___ Data extract ___
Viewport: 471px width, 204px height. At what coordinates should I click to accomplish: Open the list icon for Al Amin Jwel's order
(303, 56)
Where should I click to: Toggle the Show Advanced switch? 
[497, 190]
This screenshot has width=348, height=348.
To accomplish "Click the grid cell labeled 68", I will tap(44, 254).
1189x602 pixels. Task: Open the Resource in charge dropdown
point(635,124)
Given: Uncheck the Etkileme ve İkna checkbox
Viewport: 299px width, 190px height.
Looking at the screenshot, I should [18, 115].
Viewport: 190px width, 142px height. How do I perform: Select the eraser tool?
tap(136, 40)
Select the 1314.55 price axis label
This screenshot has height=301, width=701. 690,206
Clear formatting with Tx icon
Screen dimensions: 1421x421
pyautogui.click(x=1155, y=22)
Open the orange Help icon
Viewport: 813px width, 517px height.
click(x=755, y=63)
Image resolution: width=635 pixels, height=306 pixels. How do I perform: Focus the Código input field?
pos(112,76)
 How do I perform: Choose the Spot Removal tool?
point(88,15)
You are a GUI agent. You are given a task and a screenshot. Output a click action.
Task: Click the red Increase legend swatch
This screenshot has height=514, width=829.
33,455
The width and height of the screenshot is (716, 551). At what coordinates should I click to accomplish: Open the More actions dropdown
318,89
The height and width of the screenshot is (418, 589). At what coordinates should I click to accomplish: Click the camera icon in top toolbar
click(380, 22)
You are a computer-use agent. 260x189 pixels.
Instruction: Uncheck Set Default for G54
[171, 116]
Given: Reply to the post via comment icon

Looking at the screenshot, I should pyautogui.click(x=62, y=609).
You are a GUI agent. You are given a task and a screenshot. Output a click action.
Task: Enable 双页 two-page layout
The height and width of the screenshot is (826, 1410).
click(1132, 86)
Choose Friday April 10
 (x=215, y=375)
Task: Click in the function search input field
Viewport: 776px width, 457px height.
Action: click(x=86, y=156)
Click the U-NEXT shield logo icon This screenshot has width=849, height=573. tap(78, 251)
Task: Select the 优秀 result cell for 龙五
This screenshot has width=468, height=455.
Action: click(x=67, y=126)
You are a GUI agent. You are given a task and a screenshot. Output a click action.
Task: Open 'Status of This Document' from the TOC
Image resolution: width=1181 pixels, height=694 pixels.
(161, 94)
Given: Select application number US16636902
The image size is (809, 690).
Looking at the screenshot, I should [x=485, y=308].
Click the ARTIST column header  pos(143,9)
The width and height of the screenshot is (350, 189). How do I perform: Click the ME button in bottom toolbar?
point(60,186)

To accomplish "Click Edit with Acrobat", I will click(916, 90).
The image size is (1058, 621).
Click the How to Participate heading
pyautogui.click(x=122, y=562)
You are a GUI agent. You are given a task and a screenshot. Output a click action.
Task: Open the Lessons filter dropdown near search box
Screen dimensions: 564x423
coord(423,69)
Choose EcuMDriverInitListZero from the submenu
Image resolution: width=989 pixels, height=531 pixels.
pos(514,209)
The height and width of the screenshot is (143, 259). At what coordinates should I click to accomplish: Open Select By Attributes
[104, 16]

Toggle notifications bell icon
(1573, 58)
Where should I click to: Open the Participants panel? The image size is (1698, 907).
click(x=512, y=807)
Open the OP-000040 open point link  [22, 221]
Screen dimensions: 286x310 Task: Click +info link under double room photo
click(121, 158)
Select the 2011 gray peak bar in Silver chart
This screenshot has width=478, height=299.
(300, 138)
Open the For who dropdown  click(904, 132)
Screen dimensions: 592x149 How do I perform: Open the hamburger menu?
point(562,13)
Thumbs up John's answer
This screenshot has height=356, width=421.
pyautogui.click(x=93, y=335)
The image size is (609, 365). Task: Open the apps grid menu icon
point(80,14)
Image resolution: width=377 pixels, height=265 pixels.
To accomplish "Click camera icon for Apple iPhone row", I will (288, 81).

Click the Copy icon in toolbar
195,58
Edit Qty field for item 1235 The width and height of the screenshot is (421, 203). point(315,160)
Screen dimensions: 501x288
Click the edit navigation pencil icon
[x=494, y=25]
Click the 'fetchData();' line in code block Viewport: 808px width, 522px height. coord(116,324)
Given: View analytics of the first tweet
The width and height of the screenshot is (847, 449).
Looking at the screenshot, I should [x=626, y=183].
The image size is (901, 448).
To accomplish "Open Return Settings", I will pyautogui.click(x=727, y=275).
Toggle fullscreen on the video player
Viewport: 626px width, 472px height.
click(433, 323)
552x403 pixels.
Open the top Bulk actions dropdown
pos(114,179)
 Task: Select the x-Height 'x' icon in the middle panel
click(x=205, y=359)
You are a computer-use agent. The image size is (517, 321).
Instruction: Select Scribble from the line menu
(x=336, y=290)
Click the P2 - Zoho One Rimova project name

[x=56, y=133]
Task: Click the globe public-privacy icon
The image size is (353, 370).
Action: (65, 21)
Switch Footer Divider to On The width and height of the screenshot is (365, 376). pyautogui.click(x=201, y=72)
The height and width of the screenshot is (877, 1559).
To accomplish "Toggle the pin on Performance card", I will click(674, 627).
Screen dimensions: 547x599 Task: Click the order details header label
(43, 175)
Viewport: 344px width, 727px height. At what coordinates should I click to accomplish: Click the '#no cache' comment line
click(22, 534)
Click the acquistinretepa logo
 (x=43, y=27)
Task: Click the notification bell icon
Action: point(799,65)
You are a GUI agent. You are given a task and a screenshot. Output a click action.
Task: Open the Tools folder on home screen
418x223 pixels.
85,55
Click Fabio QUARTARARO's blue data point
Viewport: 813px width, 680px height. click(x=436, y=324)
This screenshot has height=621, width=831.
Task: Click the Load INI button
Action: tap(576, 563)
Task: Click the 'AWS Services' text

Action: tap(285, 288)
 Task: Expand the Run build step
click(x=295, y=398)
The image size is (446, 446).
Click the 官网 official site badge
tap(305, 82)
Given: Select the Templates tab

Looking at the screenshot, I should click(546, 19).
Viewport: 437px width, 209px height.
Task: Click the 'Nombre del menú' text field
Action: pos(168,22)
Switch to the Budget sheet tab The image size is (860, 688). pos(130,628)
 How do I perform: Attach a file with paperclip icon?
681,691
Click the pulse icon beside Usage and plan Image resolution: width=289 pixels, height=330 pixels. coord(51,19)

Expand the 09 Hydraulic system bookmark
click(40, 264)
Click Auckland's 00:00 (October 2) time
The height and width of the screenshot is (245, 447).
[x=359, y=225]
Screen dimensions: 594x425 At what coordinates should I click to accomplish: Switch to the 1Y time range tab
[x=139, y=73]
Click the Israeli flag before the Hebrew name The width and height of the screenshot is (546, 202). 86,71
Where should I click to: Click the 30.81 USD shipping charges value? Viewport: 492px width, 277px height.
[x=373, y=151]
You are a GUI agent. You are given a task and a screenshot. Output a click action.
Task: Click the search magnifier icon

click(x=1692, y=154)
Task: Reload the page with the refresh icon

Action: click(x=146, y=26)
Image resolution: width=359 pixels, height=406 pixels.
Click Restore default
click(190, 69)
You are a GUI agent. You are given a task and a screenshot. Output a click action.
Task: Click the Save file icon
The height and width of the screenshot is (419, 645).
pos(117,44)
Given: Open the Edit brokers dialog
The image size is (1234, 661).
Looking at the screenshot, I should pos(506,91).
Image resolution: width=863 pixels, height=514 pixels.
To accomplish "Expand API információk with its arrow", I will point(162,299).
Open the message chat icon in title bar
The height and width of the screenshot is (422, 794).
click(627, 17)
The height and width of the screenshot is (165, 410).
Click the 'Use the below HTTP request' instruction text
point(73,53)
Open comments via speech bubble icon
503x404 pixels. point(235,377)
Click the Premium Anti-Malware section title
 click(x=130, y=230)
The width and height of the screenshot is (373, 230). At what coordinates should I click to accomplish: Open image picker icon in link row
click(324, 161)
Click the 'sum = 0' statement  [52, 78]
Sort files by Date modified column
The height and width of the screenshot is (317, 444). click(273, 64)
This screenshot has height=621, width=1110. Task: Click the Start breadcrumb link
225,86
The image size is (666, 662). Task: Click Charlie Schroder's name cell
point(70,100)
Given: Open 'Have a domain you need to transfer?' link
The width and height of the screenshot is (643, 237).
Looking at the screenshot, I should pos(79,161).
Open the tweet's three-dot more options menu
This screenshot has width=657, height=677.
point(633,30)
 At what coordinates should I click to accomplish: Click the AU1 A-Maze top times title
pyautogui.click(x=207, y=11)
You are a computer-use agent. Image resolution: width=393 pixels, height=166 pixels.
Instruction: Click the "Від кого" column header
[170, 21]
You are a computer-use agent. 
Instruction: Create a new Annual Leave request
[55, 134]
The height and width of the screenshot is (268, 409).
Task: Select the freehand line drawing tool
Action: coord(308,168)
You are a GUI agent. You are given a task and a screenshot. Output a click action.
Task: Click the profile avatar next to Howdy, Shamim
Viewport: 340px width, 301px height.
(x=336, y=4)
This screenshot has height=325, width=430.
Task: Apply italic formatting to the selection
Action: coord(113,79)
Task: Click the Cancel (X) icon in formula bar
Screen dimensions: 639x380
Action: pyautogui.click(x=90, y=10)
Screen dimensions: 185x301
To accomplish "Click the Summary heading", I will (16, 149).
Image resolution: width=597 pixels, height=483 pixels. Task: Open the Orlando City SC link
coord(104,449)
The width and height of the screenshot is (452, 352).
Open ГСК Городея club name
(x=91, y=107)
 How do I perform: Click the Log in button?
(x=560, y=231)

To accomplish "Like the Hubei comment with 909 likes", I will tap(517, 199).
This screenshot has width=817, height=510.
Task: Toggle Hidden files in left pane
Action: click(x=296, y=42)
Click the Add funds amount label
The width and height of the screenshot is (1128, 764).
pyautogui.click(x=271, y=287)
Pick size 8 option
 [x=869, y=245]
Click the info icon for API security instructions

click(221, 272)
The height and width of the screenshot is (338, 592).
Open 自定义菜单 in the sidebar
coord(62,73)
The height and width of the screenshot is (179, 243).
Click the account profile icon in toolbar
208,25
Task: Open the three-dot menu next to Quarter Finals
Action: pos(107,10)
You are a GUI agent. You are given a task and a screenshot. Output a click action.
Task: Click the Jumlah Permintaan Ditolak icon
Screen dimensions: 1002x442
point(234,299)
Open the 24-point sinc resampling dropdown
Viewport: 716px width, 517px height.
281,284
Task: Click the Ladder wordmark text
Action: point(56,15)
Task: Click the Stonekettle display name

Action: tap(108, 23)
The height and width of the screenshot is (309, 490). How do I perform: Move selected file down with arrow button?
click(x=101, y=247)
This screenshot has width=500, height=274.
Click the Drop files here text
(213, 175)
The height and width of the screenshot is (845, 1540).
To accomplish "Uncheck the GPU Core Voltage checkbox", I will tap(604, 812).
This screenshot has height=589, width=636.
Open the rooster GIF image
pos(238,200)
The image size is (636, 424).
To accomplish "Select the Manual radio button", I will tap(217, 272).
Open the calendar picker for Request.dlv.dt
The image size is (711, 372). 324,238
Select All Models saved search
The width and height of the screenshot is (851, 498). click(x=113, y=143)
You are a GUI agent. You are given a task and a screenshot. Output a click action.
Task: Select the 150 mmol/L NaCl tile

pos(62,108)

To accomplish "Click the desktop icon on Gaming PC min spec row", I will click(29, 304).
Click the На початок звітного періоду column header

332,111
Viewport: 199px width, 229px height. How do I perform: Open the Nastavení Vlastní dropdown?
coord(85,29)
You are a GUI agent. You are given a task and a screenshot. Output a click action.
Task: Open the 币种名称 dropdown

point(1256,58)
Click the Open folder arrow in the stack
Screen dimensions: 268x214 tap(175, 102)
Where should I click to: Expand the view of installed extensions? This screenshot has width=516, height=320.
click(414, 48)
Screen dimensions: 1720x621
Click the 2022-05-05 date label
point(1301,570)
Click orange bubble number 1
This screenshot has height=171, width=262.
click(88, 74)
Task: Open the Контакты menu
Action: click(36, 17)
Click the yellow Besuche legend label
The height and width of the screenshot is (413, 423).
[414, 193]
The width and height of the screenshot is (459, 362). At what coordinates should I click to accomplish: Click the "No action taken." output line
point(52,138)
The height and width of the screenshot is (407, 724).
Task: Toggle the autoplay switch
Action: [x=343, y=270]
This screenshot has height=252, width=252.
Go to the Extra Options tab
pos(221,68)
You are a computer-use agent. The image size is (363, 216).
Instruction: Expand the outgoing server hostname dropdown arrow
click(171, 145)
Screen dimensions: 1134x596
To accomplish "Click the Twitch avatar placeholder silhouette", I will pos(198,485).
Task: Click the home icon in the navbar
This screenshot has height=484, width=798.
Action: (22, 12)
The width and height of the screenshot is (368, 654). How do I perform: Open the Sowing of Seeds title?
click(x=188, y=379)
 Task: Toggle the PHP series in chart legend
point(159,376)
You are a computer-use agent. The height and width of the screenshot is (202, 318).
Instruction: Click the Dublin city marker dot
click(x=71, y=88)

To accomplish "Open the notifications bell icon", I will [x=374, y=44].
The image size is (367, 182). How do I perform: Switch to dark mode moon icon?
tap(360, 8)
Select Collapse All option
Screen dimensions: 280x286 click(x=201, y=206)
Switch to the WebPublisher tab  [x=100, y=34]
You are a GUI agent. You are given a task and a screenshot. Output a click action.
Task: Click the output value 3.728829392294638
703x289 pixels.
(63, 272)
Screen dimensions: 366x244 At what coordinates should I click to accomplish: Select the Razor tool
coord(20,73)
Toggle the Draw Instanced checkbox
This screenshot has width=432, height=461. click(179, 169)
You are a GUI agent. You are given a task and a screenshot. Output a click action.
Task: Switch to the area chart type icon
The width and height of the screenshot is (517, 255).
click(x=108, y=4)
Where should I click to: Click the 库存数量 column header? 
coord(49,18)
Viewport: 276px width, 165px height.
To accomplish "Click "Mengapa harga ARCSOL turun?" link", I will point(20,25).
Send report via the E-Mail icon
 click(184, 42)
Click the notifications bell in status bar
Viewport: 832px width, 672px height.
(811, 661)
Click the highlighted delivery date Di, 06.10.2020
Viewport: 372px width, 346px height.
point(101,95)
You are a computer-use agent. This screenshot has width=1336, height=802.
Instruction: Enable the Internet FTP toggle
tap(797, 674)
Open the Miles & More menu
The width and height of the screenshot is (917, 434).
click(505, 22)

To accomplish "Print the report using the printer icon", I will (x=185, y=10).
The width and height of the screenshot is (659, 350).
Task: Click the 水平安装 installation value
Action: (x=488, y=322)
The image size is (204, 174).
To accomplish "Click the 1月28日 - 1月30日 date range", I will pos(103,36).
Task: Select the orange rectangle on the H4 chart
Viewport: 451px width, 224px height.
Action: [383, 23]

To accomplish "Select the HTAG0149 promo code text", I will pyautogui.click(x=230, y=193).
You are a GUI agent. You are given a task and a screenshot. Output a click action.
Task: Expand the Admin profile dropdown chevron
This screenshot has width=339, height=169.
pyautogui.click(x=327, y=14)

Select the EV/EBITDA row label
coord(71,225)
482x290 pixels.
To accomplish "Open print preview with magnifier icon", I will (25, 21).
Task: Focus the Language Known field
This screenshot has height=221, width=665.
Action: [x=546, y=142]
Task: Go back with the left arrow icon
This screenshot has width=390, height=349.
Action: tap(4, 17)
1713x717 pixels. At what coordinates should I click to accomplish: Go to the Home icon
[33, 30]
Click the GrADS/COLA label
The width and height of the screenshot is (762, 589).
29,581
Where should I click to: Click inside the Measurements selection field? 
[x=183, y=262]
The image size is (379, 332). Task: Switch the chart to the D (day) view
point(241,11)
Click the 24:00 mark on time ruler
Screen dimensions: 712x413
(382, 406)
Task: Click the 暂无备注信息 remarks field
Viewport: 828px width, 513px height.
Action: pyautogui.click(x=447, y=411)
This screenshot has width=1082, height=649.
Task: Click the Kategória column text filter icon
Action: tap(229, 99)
___
- [Prompt] The answer must be every line of the data that holds the word "code".

- [Solution below]
Click the 'fetchData();' line in code block Viewport: 808px width, 522px height. coord(116,324)
To accomplish "Select the HTAG0149 promo code text", I will pyautogui.click(x=230, y=193).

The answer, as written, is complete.